If you did read one of my very first blog posts about the deployment of OpenStack in my homelab you might want to have a look at this new article, where I will do the same but instead of using Vagrant I will use Terraform. And if you wonder why I have switched from Vagrant to Terraform than this is also a good read.

I was very happy about my setup using Vagrant but from time to time the deployments would fail or get stuck. The main reason for this was down to the network setup in the VMs. I raised an issue on the VMware-ESXi Vagrant plugin Github page and the person behind the plugin suggested to try his Terraform plugin instead. It took me quite some time to figure out how this works, but as usual Google is your best friend and there are enough good examples. I based my Terraform manifest on this one:

GitHub - linoproject/terraform
Contribute to linoproject/terraform development by creating an account on GitHub.
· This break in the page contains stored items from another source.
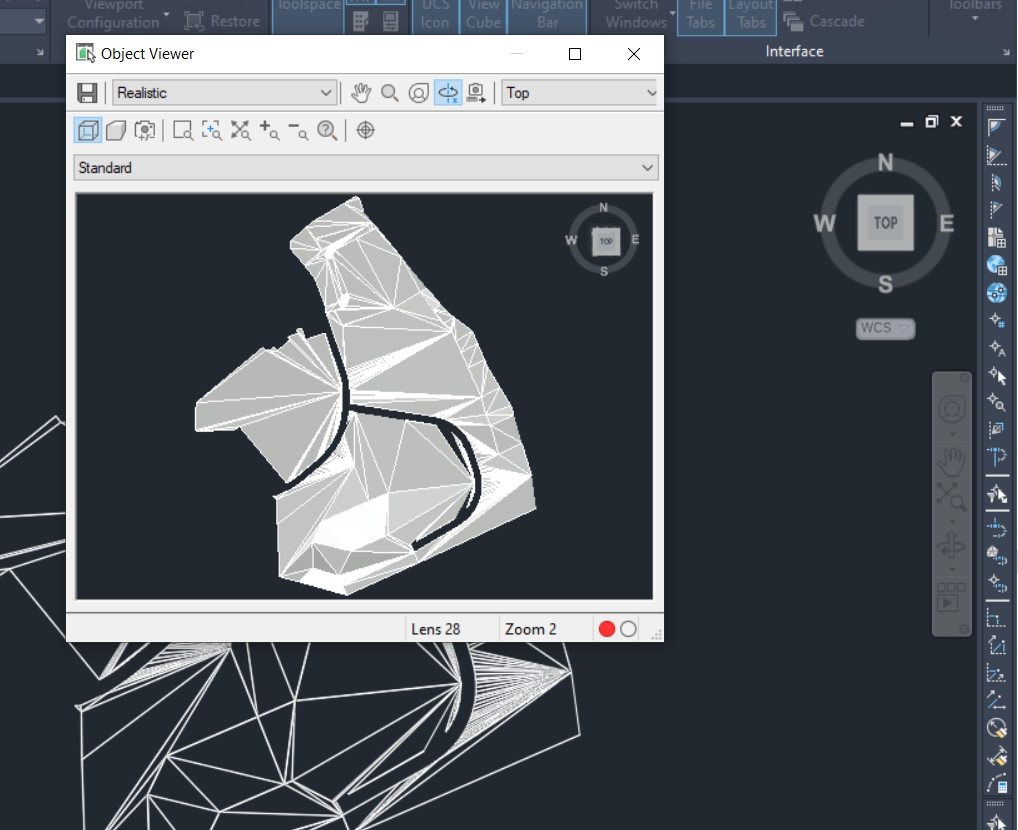Click the TOP face of the ViewCube
This screenshot has width=1018, height=830.
[884, 223]
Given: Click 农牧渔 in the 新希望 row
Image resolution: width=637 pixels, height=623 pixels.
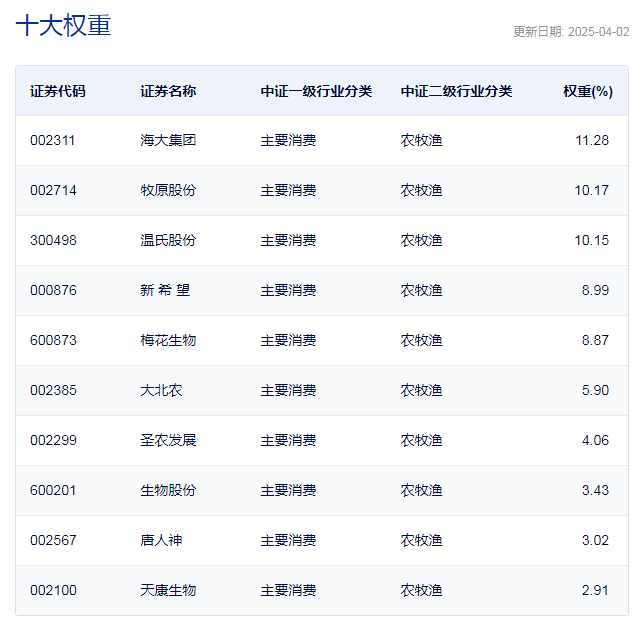Looking at the screenshot, I should click(421, 290).
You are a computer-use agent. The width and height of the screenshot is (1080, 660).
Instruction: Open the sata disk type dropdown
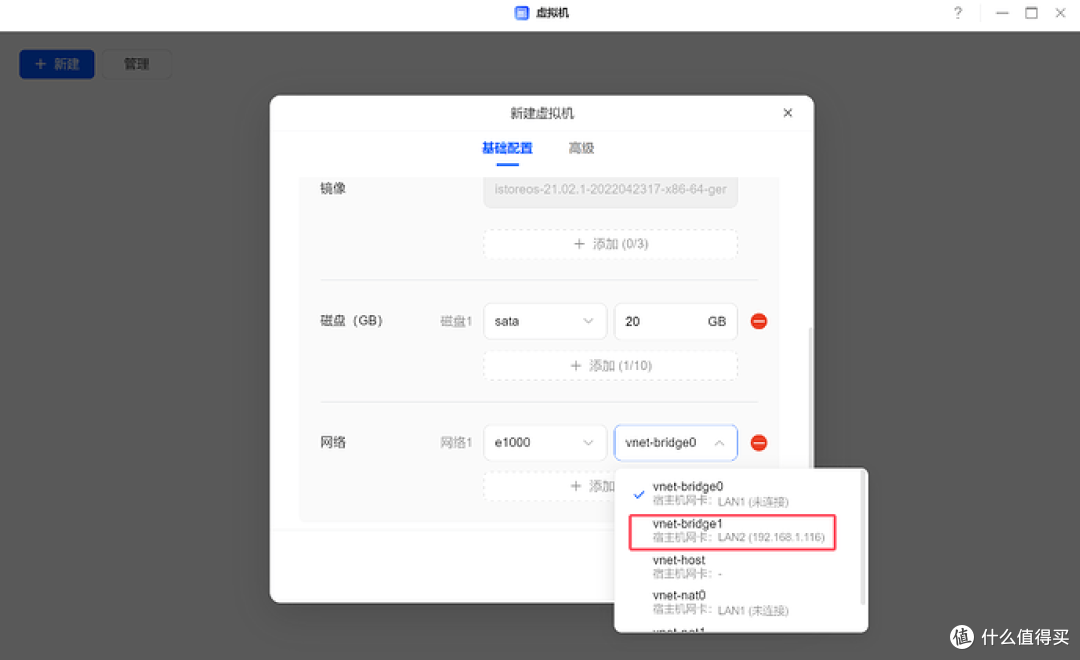[x=545, y=321]
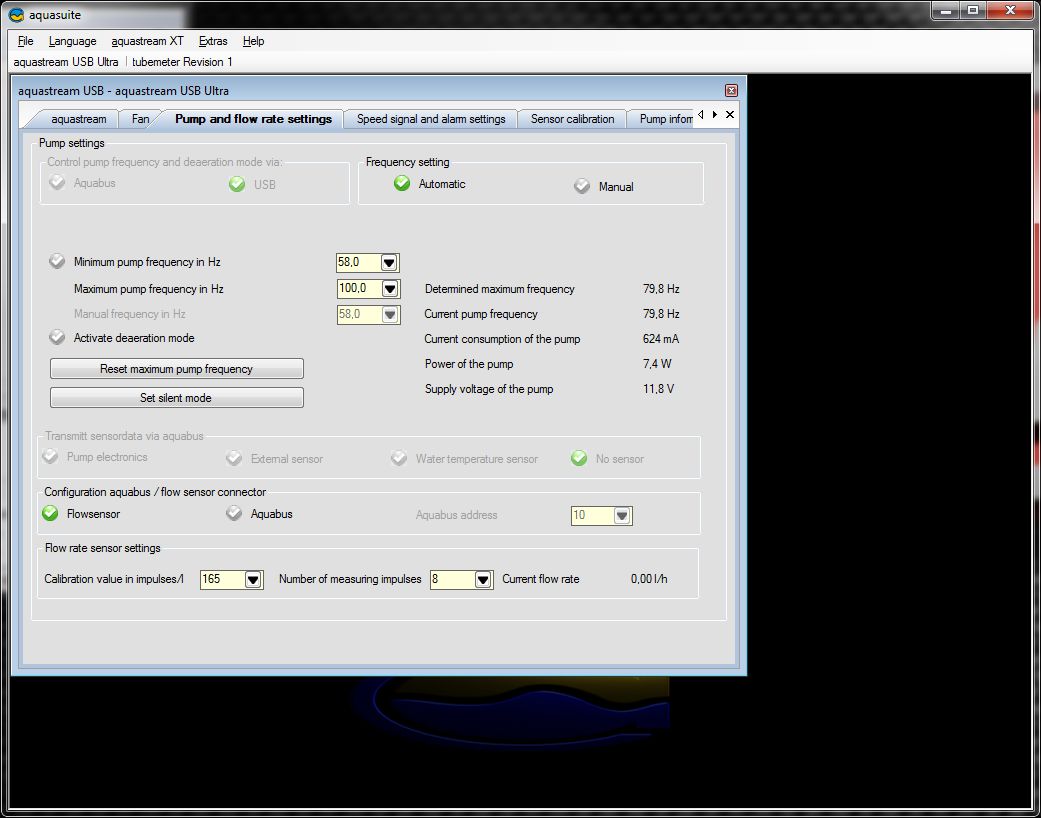Switch to the Fan tab

coord(140,119)
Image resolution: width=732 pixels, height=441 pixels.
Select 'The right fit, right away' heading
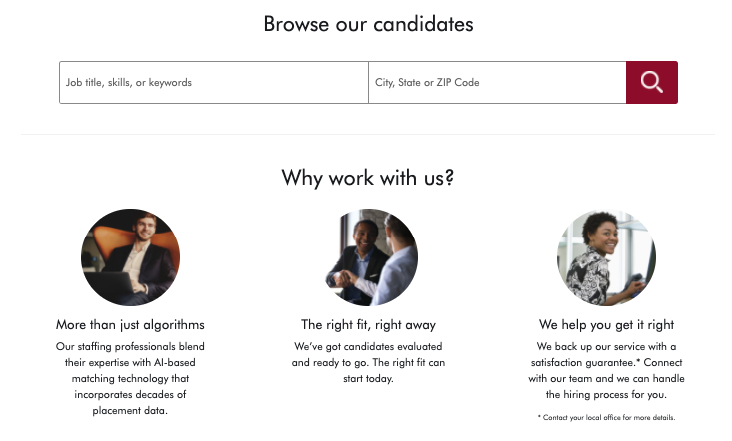coord(368,325)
It was an excellent starting point for me, because it allowed me to understand how to deploy and configure multiple VMs using Terraform and cloud-init. But back to the actual topic on how to deploy OpenStack. My Terraform manifest can deploy a single node (VM) or if your ESXi has enough resources, even a multinode (multiple VMs) OpenStack cluster. I created it because I wanted to explore OpenStack and its various services like Cinder (Blockstorage), Magnum (Container Orchestration for Kubernetes), Octavia (Loadbalancer) and so on. OpenStack is a very powerful piece of software that is one of the top OpenSource projects besides Linux and Kubernetes. You can find my Terraform manifest on Github. All you need to do is check the Readme, clone the repo, either use one of the included terraform.tfvars files or adjust the example terraform.tfvars file, install Terraform and VMware OVFtool, in case you don't have it yet and run 3 commands. And you have your running OpenStack cluster on top of ESXi. Sounds too simple, give it a try.